Across the records that follow, count each line holding "agent", and write only the total.

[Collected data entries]
Segment Open
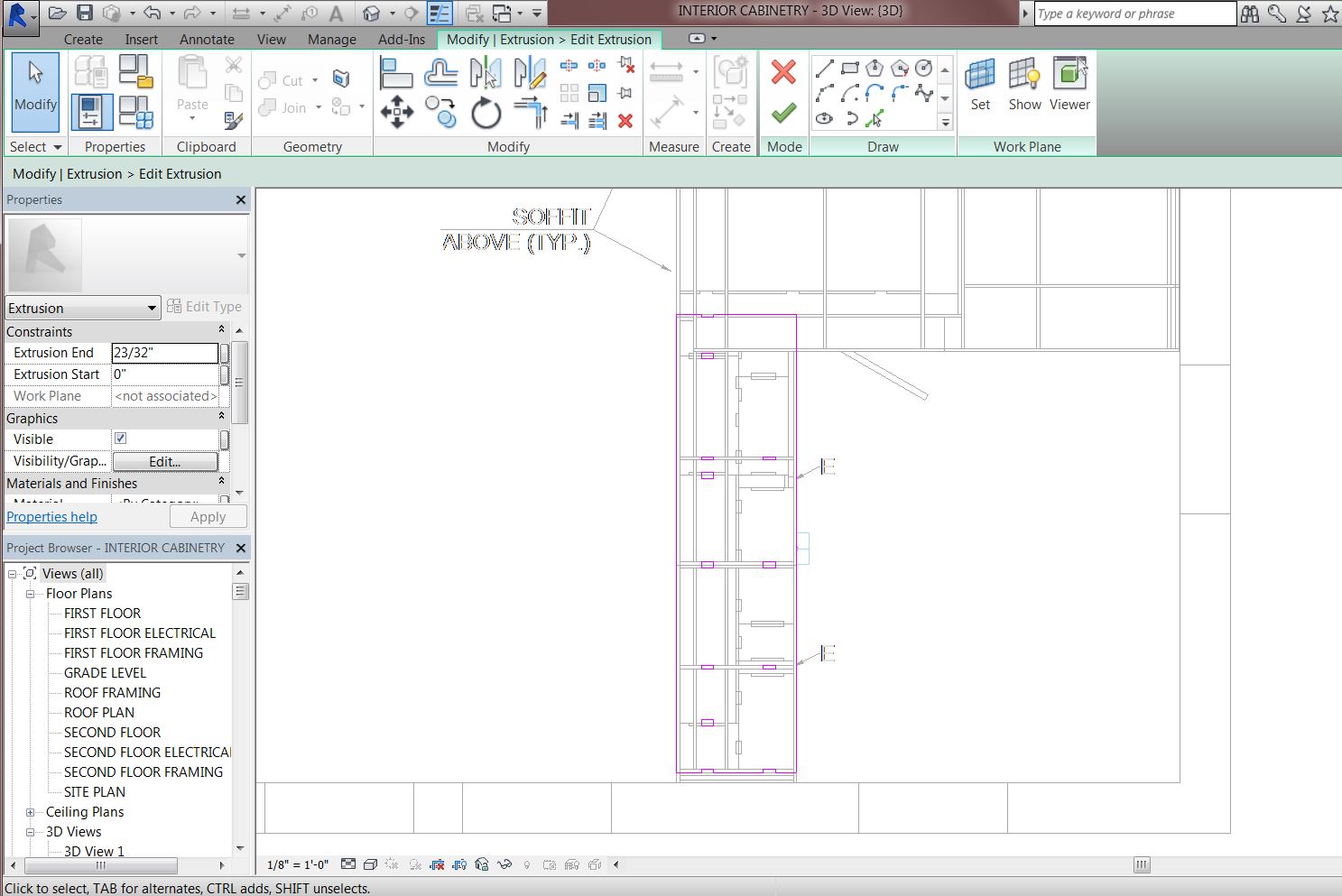Click the Apply button in Properties
Screen dimensions: 1342x896
(x=208, y=516)
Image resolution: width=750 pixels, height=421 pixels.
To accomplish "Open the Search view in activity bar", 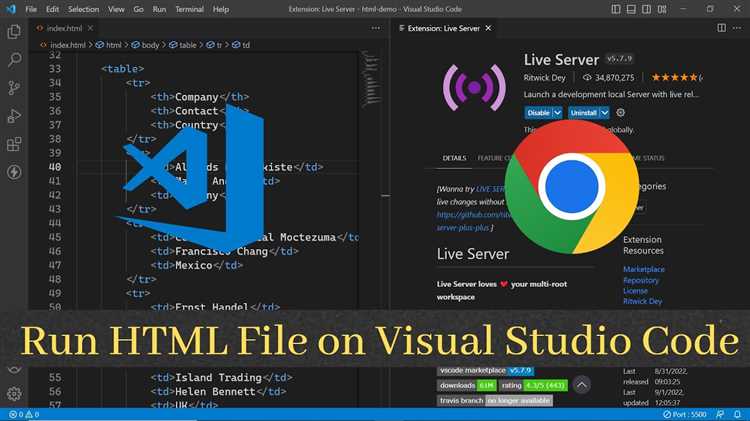I will (14, 60).
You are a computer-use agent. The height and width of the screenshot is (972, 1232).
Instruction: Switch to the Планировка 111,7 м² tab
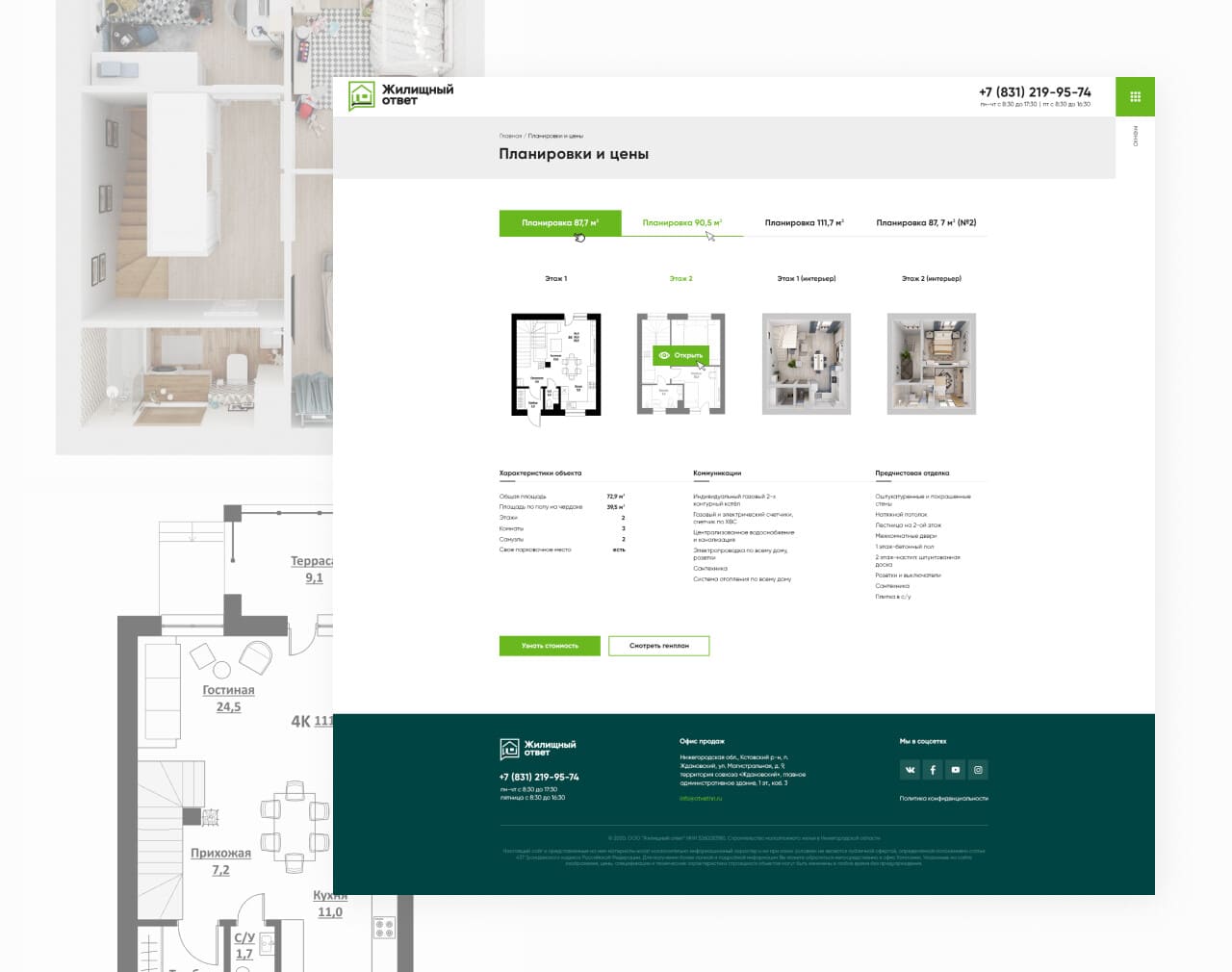pyautogui.click(x=804, y=223)
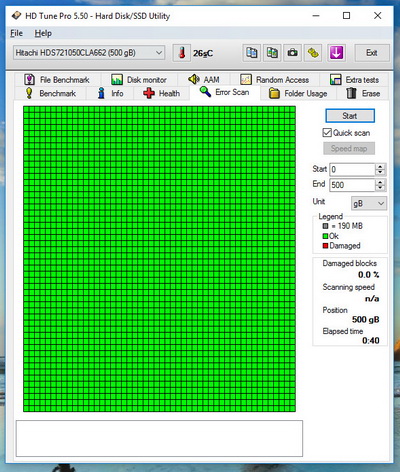Increase the Start value with up arrow
The height and width of the screenshot is (472, 400).
point(380,166)
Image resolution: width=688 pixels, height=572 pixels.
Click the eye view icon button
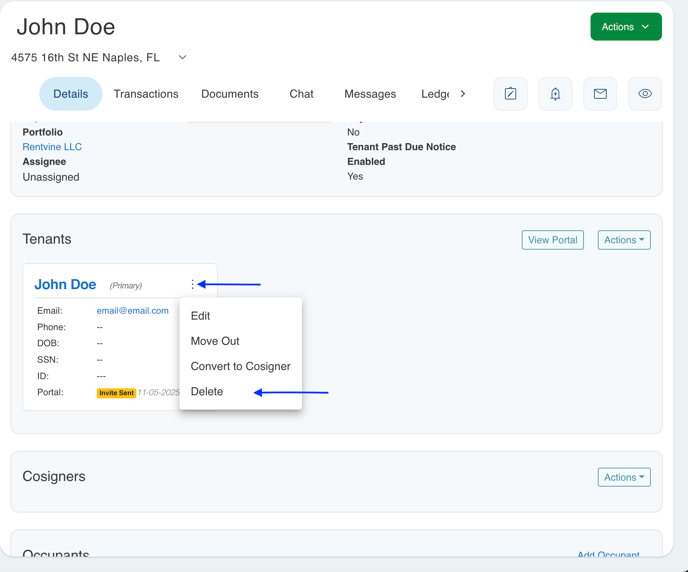(645, 94)
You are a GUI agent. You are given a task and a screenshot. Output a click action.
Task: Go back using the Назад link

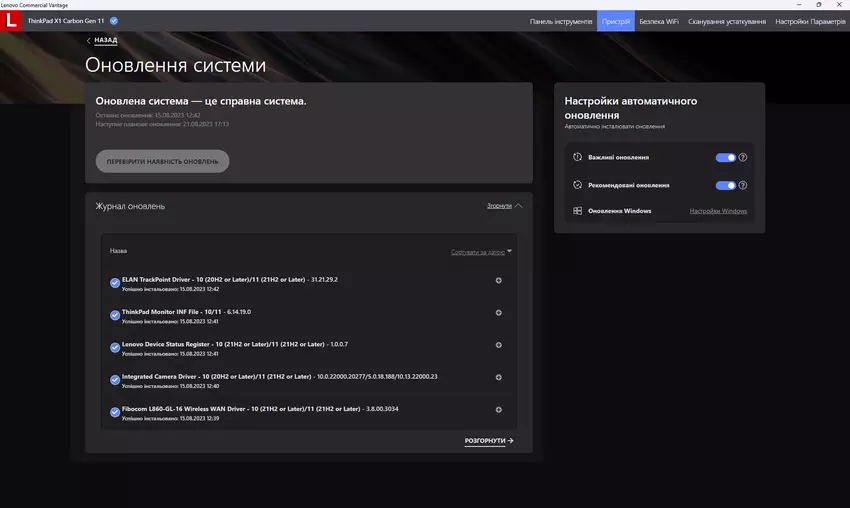coord(102,41)
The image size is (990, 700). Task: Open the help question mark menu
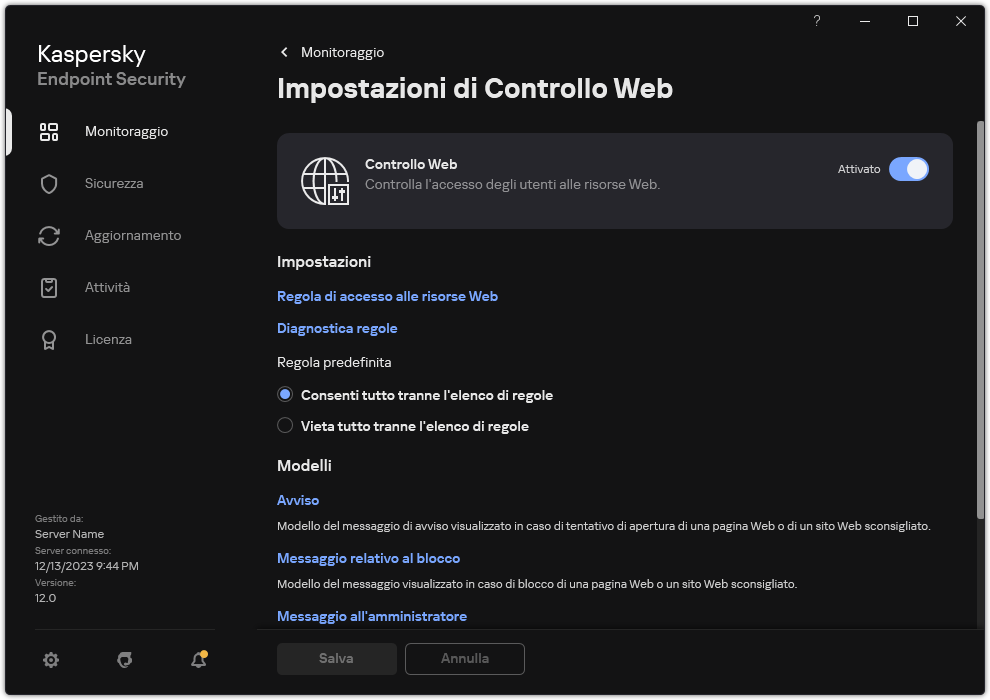click(816, 20)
Segment Closed
WORKED SOLUTION | 2